I turn my head and notice that M is looking over my shoulder with a serious face, thoughtful. He identifies more in the picture than I do. He looks at the picture in my hands – and through the picture into his memories: the sea which he himself has crossed in a boat with a lifejacket.
Something that is incomprehensible to me comes close enough so that I can grasp it. The picture in my hand fades as if the boy who is sitting here directly beside me had just emerged from the page to join me. The young man shown in the picture was the only survivor. Clinging to the bow of the boat, which was sticking out of the water, he survived. The rest of the story had disappeared under the surface of the water – invisible.

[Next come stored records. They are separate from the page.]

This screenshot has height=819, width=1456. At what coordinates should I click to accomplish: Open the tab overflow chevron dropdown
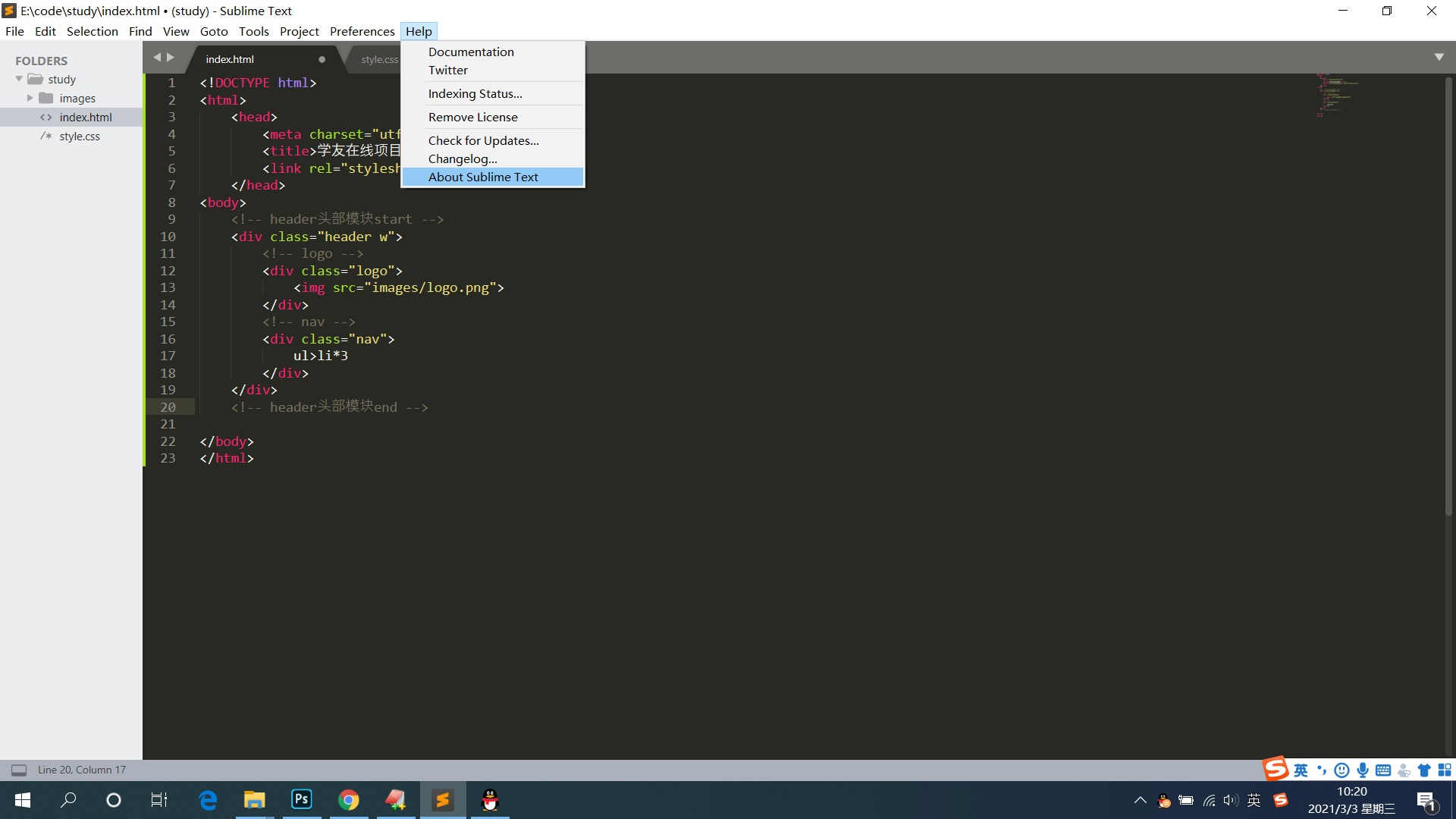click(1439, 56)
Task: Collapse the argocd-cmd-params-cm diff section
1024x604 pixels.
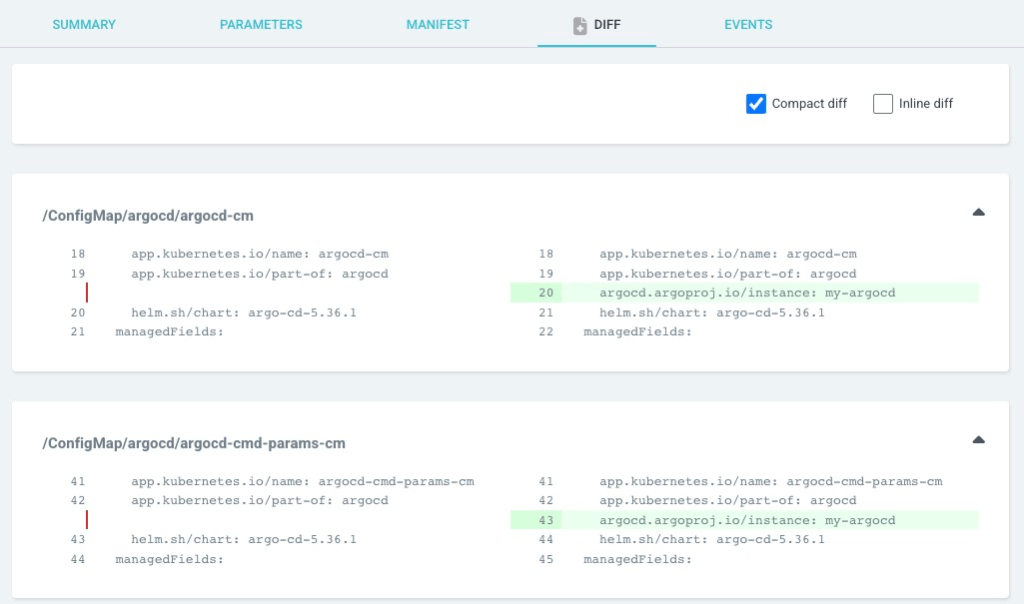Action: (x=978, y=439)
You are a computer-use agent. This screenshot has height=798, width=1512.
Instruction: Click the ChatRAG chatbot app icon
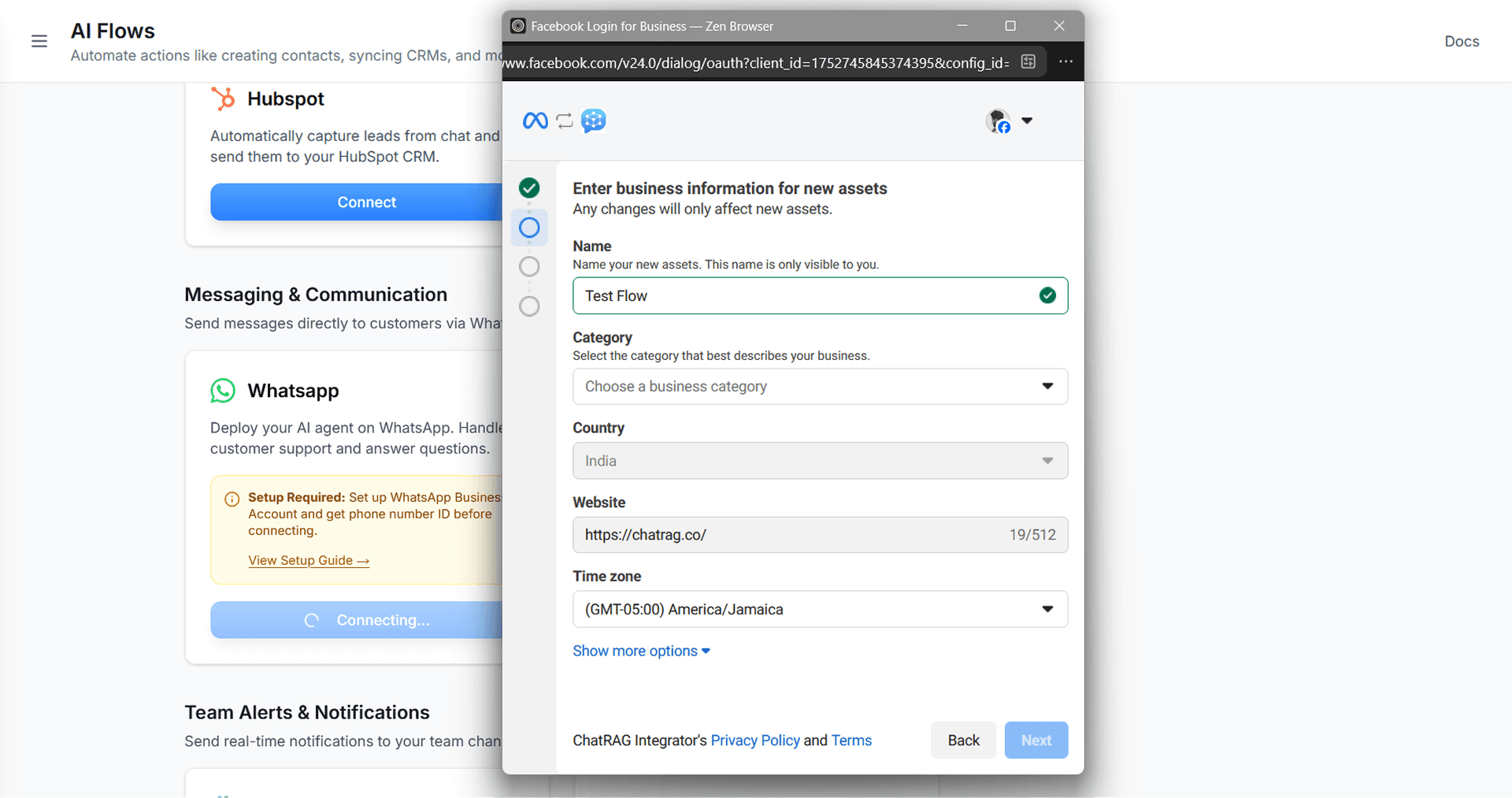pyautogui.click(x=593, y=121)
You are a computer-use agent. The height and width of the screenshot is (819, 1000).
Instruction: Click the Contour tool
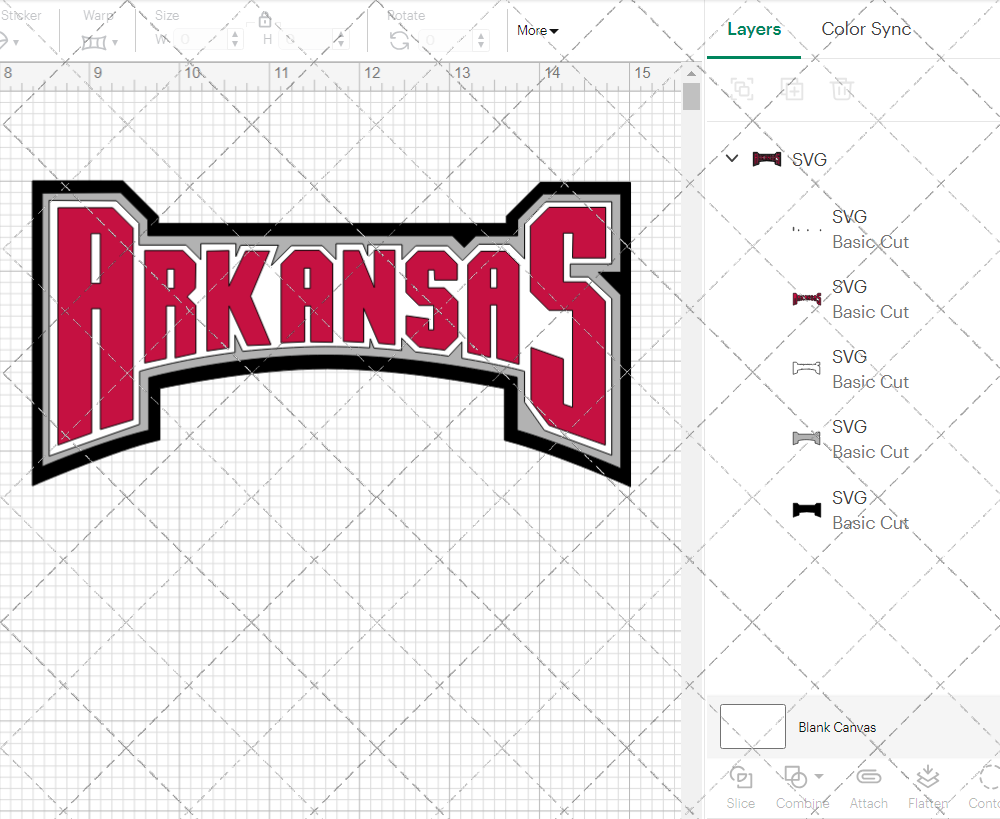click(x=985, y=788)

How could I not have seen him? Yes, I had seen the bow. But I had not been awake. I had failed to hear the story of the boy on the boat, his message as a survivor, the extent of the tragedy.
The wound
What do we fail to see each day because it lies beneath the surface? Which is so close that we overlook it; which we walk past carelessly; which we do not allow to speak to us out of fear of our own responsibility? When a picture becomes part of our story? At the doctor without awareness of our own illness. Encounters, images from which I emerge unchanged. Am I blind to the wound?
In taking responsibility for what I perceive, in perceiving what I encounter in my everyday life, in bearing and enduring what comes towards me I become seeing and can build a bridge into my present which is connected with me. I lift my eyes from the magazine and recognise that the boy is sitting next to me in the waiting room. He waits. He hopes that I will begin to see. Now I can touch him because he touches me. I become a survivor, I will start to think about life in a new way. We look at one another.
Welcome WG
I work with unaccompanied refugee minors (URM). When they arrive in Germany, they come under the Protection of Young Persons Act. They are given a guardian who mostly takes on the guardianship for many young people and is responsible for dealing with the authorities, for signatures and applications.

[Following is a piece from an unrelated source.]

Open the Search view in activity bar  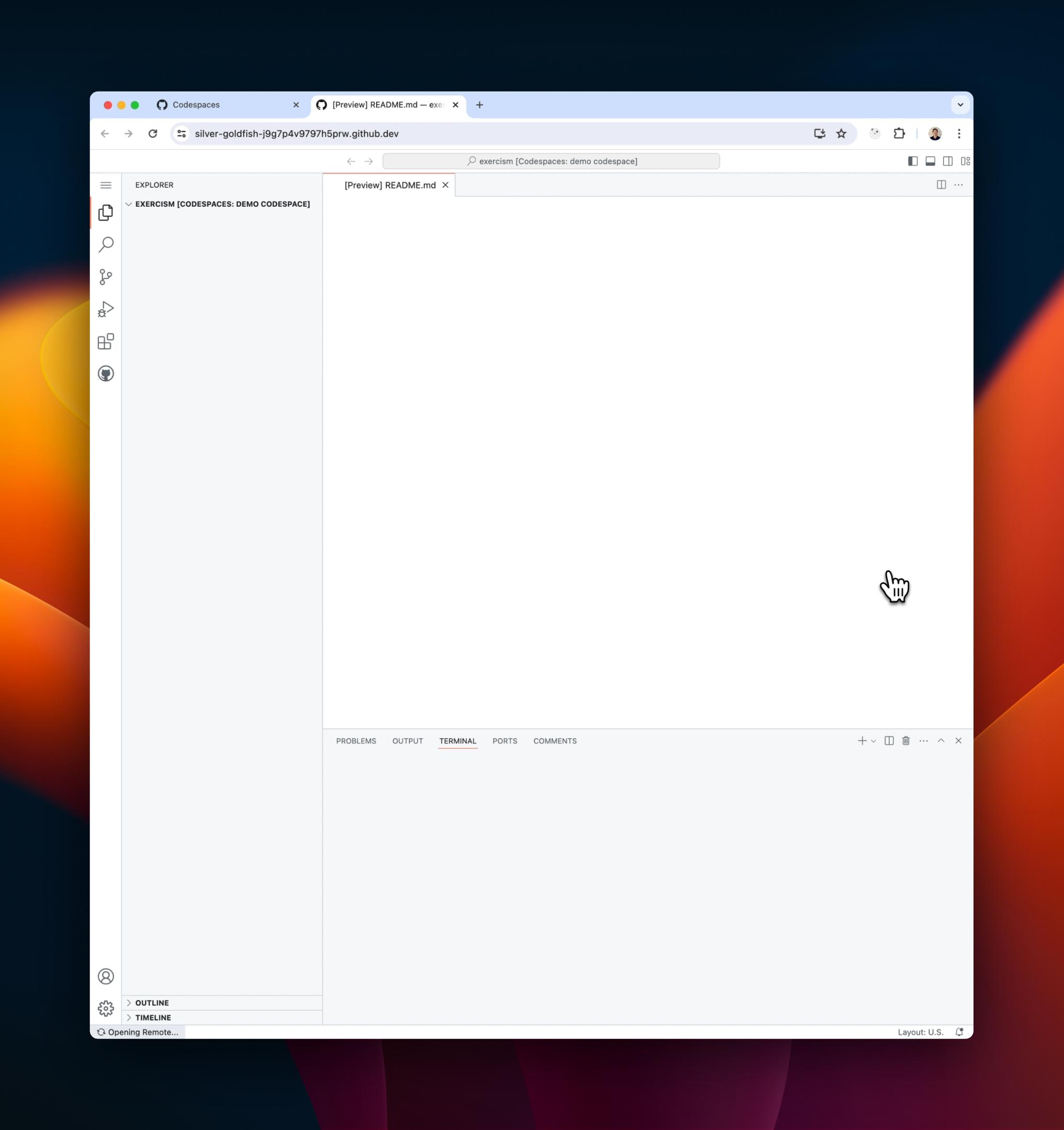tap(106, 244)
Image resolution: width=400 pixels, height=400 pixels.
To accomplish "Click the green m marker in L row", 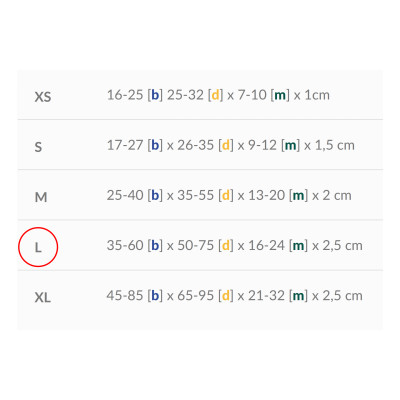I will pyautogui.click(x=298, y=245).
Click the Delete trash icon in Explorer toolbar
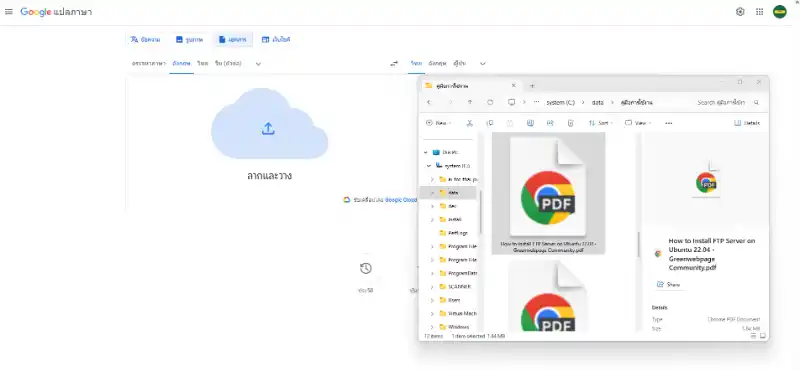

The facility where they are first accommodated is called “Welcome WG”. Here about 40 young people are going through a so-called “clearing process”. I support boys who already have this firsts step behind them and are intended to make the “transition to independence”.

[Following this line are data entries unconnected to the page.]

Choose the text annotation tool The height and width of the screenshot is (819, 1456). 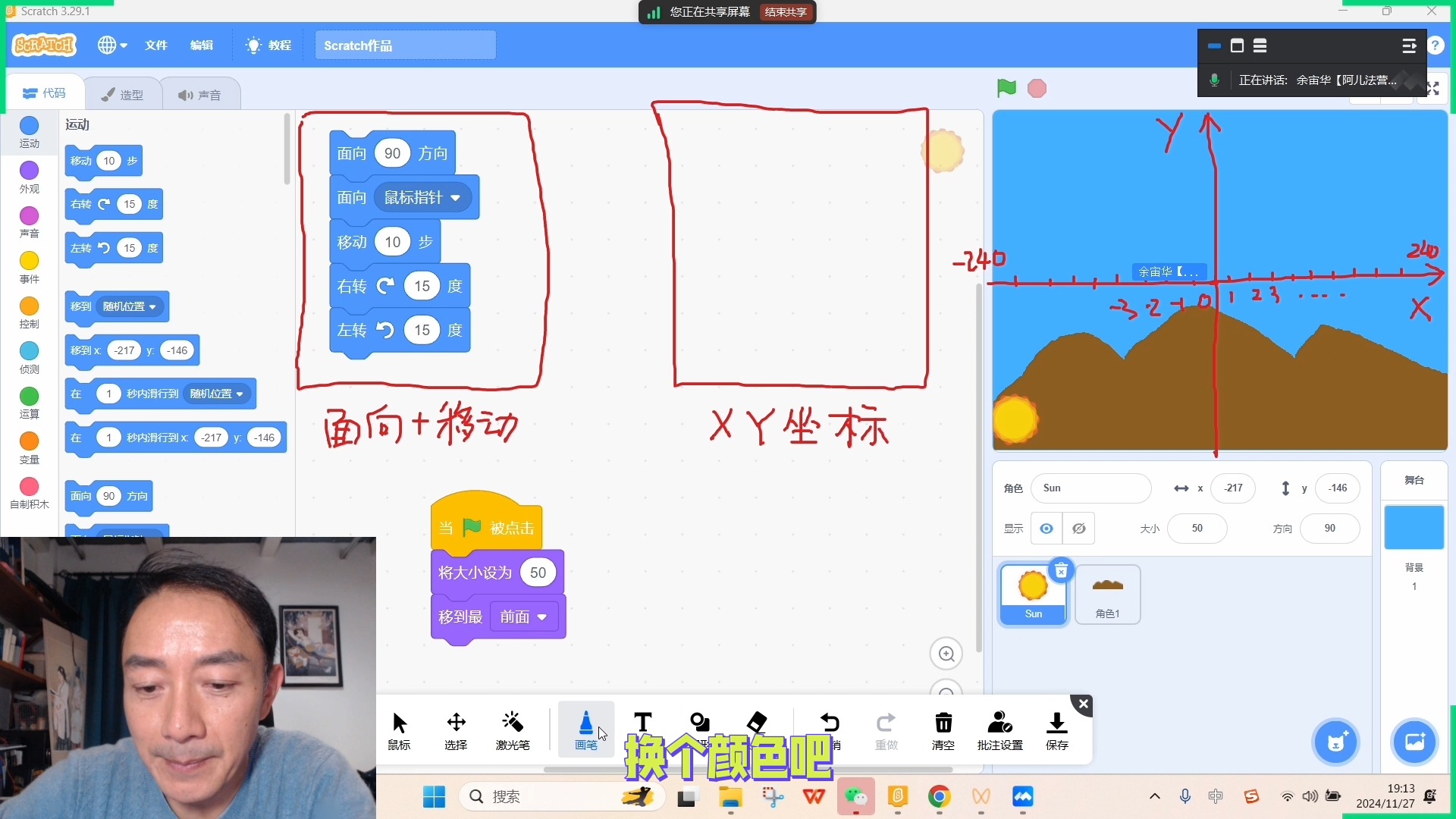(642, 723)
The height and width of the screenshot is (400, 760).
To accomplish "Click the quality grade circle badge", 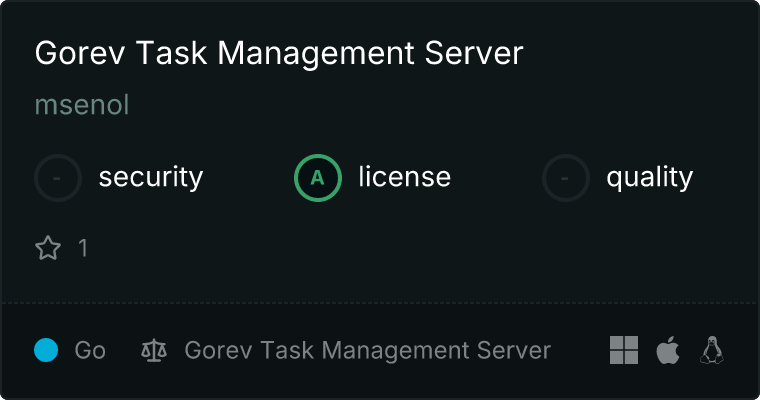I will click(566, 178).
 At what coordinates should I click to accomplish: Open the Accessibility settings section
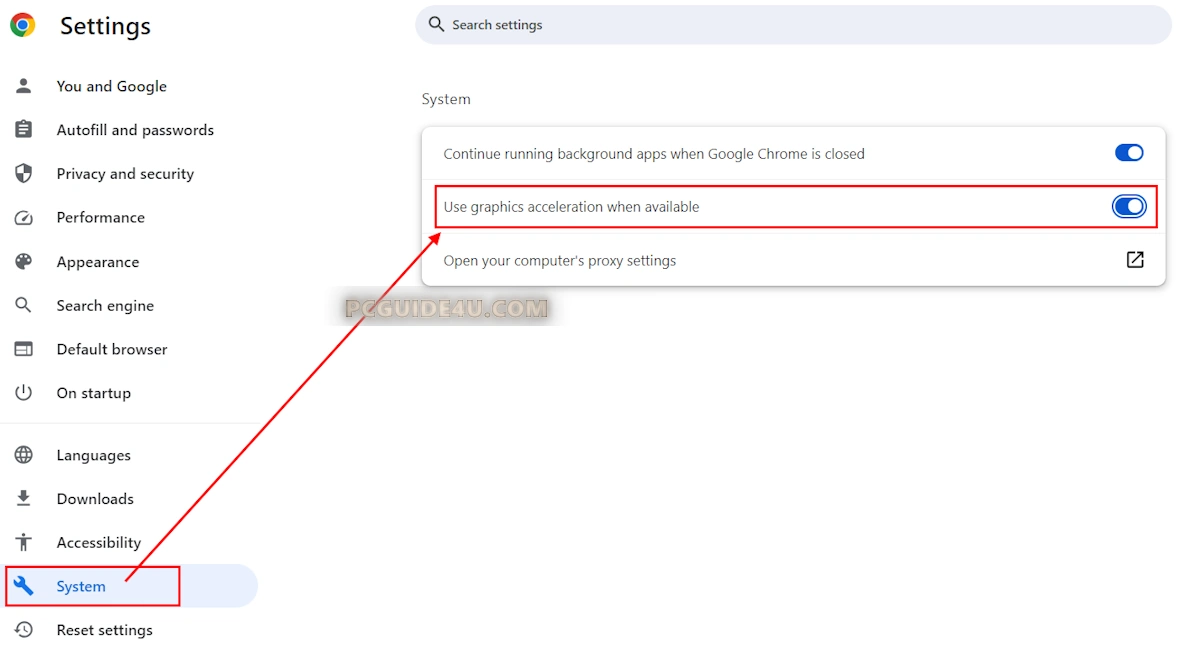(x=99, y=543)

They live independently in small groups in a flat and are supported in doing so. Going shopping, cooking and eating together, doctor’s appointments, sports club, conversations over a mug of tea, playing table football in the youth centre …
Expectation
I did not expect what I experience on a daily basis through my work with the URMs from Syria, Iraq, Iran, Afghanistan and The Gambia. I am baffled and fascinated by their openness,, their respect, their curiosity, their laughing eyes – despite shipwreck, bomb attacks, the loss of family members … And now that has been replaced by German lessons, school, foster families, transition to independence, bringing people together, appointments with the interpreter, youth welfare office, football …
Digital umbilical cord
It take a serious note when the tragic events which have occurred rise to the surface. We communicate with hands and feet, with words from the various languages and with drawings. I’ve not used my mobile phone language app for a long time. Things work better without it.
They like to share their pictures and experiences. Their mobile phones often have broken screens and scratches showing the stresses of the journey. They are the umbilical cord home with which they can still maintain the connection.
A boy asks me whether I want to see his country. I look at the small screen and notice that he is connected live to his homeland. His older brother in Afghanistan holds his mobile phone into the desert-like mountainous landscape just for me to show me the country! Then we greet one another from a distance through a wondrous magic mirror. What does it mirror for me?